▶ [DIRECTIONS FOR THIS TASK]
Rewrite the items as a Markdown table with the columns Row and Line, starting at the beginning of the items and ending at the line that contains "Looking at the screenshot, I should tap(869, 56).". Number each line and leave out any blank ones.

────────────────────────────────────────

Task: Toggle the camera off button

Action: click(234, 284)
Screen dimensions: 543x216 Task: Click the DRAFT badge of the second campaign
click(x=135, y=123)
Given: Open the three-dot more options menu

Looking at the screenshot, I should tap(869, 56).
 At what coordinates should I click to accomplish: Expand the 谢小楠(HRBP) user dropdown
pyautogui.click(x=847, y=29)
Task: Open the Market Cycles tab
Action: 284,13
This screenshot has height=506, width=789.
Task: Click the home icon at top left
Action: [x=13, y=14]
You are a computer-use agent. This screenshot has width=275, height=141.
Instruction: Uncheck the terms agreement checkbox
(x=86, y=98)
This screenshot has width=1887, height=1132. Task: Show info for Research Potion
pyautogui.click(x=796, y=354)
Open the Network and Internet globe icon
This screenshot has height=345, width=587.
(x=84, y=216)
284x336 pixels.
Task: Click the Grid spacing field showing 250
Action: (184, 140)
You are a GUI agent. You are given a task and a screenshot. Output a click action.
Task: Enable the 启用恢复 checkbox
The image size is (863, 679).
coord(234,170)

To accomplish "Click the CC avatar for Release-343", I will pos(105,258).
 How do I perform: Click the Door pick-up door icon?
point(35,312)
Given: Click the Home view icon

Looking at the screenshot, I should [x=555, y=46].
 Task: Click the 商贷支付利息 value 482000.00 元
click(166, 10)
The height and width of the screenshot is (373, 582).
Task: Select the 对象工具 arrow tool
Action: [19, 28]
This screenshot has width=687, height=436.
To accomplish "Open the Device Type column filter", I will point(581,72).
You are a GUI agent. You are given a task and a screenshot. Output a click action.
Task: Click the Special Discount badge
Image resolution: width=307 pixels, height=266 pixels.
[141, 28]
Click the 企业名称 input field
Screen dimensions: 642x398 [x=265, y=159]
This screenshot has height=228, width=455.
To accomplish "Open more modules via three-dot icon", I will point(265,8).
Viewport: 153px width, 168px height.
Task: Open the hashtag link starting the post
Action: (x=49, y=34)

────────────────────────────────────────

▶ [RESPONSE TO THE EXERCISE]
| Row | Line |
|---|---|
| 1 | Task: Toggle the camera off button |
| 2 | Action: click(234, 284) |
| 3 | Screen dimensions: 543x216 Task: Click the DRAFT badge of the second campaign |
| 4 | click(x=135, y=123) |
| 5 | Given: Open the three-dot more options menu |
| 6 | Looking at the screenshot, I should tap(869, 56). |